**RECORD SET:**
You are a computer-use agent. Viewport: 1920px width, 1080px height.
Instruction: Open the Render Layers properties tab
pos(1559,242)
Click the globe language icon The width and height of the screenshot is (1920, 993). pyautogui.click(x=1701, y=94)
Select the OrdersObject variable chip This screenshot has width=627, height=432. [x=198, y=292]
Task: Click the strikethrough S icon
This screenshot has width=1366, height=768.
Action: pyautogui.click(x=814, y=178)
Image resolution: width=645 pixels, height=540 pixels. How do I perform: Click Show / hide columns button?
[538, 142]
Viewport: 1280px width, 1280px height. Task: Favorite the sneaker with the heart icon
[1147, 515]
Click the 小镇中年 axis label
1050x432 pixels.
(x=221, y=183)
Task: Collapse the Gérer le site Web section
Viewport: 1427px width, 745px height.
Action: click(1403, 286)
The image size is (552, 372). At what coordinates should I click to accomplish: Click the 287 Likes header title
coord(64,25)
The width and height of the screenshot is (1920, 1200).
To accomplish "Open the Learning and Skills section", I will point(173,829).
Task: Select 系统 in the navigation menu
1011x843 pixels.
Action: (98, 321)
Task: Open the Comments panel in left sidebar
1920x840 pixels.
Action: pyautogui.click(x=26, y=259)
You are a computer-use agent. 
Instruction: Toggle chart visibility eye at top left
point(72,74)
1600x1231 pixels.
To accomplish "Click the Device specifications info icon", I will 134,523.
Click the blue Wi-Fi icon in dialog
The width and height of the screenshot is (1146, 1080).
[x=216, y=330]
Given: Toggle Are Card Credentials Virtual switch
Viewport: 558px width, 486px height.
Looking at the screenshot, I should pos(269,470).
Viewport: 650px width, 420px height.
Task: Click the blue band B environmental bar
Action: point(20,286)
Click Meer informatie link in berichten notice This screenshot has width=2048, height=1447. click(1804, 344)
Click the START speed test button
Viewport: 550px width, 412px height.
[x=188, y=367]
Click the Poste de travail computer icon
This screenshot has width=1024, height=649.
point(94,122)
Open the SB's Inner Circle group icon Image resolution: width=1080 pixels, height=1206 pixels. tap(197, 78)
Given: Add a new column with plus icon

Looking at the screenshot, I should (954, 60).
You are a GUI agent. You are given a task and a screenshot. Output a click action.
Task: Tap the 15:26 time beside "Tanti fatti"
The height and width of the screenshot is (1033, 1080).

**YOUR OBJECTIVE:**
Recast every line of the records above as a JSON list of strings, one string per line, leaving out blank lines.

**THE RESULT:**
[
  "You are a computer-use agent. Viewport: 1920px width, 1080px height.",
  "Instruction: Open the Render Layers properties tab",
  "pos(1559,242)",
  "Click the globe language icon The width and height of the screenshot is (1920, 993). pyautogui.click(x=1701, y=94)",
  "Select the OrdersObject variable chip This screenshot has width=627, height=432. [x=198, y=292]",
  "Task: Click the strikethrough S icon",
  "This screenshot has width=1366, height=768.",
  "Action: pyautogui.click(x=814, y=178)",
  "Image resolution: width=645 pixels, height=540 pixels. How do I perform: Click Show / hide columns button?",
  "[538, 142]",
  "Viewport: 1280px width, 1280px height. Task: Favorite the sneaker with the heart icon",
  "[1147, 515]",
  "Click the 小镇中年 axis label",
  "1050x432 pixels.",
  "(x=221, y=183)",
  "Task: Collapse the Gérer le site Web section",
  "Viewport: 1427px width, 745px height.",
  "Action: click(1403, 286)",
  "The image size is (552, 372). At what coordinates should I click to accomplish: Click the 287 Likes header title",
  "coord(64,25)",
  "The width and height of the screenshot is (1920, 1200).",
  "To accomplish \"Open the Learning and Skills section\", I will point(173,829).",
  "Task: Select 系统 in the navigation menu",
  "1011x843 pixels.",
  "Action: (98, 321)",
  "Task: Open the Comments panel in left sidebar",
  "1920x840 pixels.",
  "Action: pyautogui.click(x=26, y=259)",
  "You are a computer-use agent. ",
  "Instruction: Toggle chart visibility eye at top left",
  "point(72,74)",
  "1600x1231 pixels.",
  "To accomplish \"Click the Device specifications info icon\", I will 134,523.",
  "Click the blue Wi-Fi icon in dialog",
  "The width and height of the screenshot is (1146, 1080).",
  "[x=216, y=330]",
  "Given: Toggle Are Card Credentials Virtual switch",
  "Viewport: 558px width, 486px height.",
  "Looking at the screenshot, I should pos(269,470).",
  "Viewport: 650px width, 420px height.",
  "Task: Click the blue band B environmental bar",
  "Action: point(20,286)",
  "Click Meer informatie link in berichten notice This screenshot has width=2048, height=1447. click(1804, 344)",
  "Click the START speed test button",
  "Viewport: 550px width, 412px height.",
  "[x=188, y=367]",
  "Click the Poste de travail computer icon",
  "This screenshot has width=1024, height=649.",
  "point(94,122)",
  "Open the SB's Inner Circle group icon Image resolution: width=1080 pixels, height=1206 pixels. tap(197, 78)",
  "Given: Add a new column with plus icon",
  "Looking at the screenshot, I should (954, 60).",
  "You are a GUI agent. You are given a task and a screenshot. Output a click action.",
  "Task: Tap the 15:26 time beside \"Tanti fatti\"",
  "The height and width of the screenshot is (1033, 1080)."
]